DOCUMENT SEGMENT:
──────

Matt had another special meeting arranged for us, but this time not out of the city. He had befriended a singing group that has developed quite a reputation in and outside of Cuba who were to perform a private concert for us. The performance was not to be in a concert hall or auditorium, rather it was in one of the member’s high rise apartments. 

Matt joins the women’s choir, Ensemble Vocal Luna, singing “Java Jive"

The group, Ensemble Vocal Luna, is an all women’s choral group of 14 singers with middle and upper levels of musical education. Their varied repertoire includes a wide variety of composers, styles, and genres of world and Cuban music. They have participated in several internation events and shared the stage with important Cuban and international choirs.

This was a real treat to be able to sit in the living room and listen to their music and stories (translated through Matt and Raul). All but one song were sung in Spanish. “Java Jive” they sang in English accompanied by Matt.What a great feeling to have been invited into this home and for them to share their talent with us. Wouldn’t it be nice if leaders in this world could get together like this and then try to find common ground on which to build peaceful relations?

Before leaving, we enjoyed the views that looked out toward the ocean and, after leaving, walked across the street for lunch at a small boutique restaurant, Noah’s Ark.

──────

SUPPLIED INFORMATION:
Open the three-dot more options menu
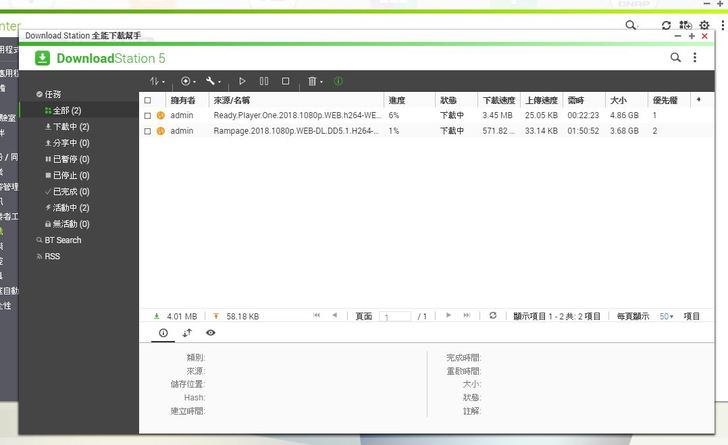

──────

REQUEST A:
In the travel account, please rewrite the passage from "Matt had another" up to and including "high rise apartments.", substituting "home concert" for "private concert".
REQUEST B:
According to the travel account, how many singers are in Ensemble Vocal Luna?
REQUEST C:
Carry the travel account forward from its last sentence.
The listing is separate from the travel account and is not part of it.

EXPECTED ANSWER A:
Matt had another special meeting arranged for us, but this time not out of the city. He had befriended a singing group that has developed quite a reputation in and outside of Cuba who were to perform a home concert for us. The performance was not to be in a concert hall or auditorium, rather it was in one of the member’s high rise apartments.

EXPECTED ANSWER B:
14

EXPECTED ANSWER C:
Back across the street, two Chevy’s awaited to transport us to our next destination, the restoration shop  Nostalgicar.


There we met the owners Julio and his wife. We learned that Julio primarily restores 50’s Chevrolets in this shop, up to 1960. He had been invited to the US several years ago and met with several government officials who had heard of his work in Cuba. Initially he hated the work ethic in the US, where people worked so much they had little time to spare for family. However, after several visits and working with US companies like NAPA, he soon found himself in that same boat of work, work, work. He jokingly told us he is a capitalist in communist Cuba. His small staff work their magic on cars without the aid of more sophisicated equipment, much work done by hammering and forming a piece by hand. He believes in restoring to original specs, including keeping standard gasoline engines. If one sees a well restored Chevy in Cuba, it probably was done in Julio’s shop.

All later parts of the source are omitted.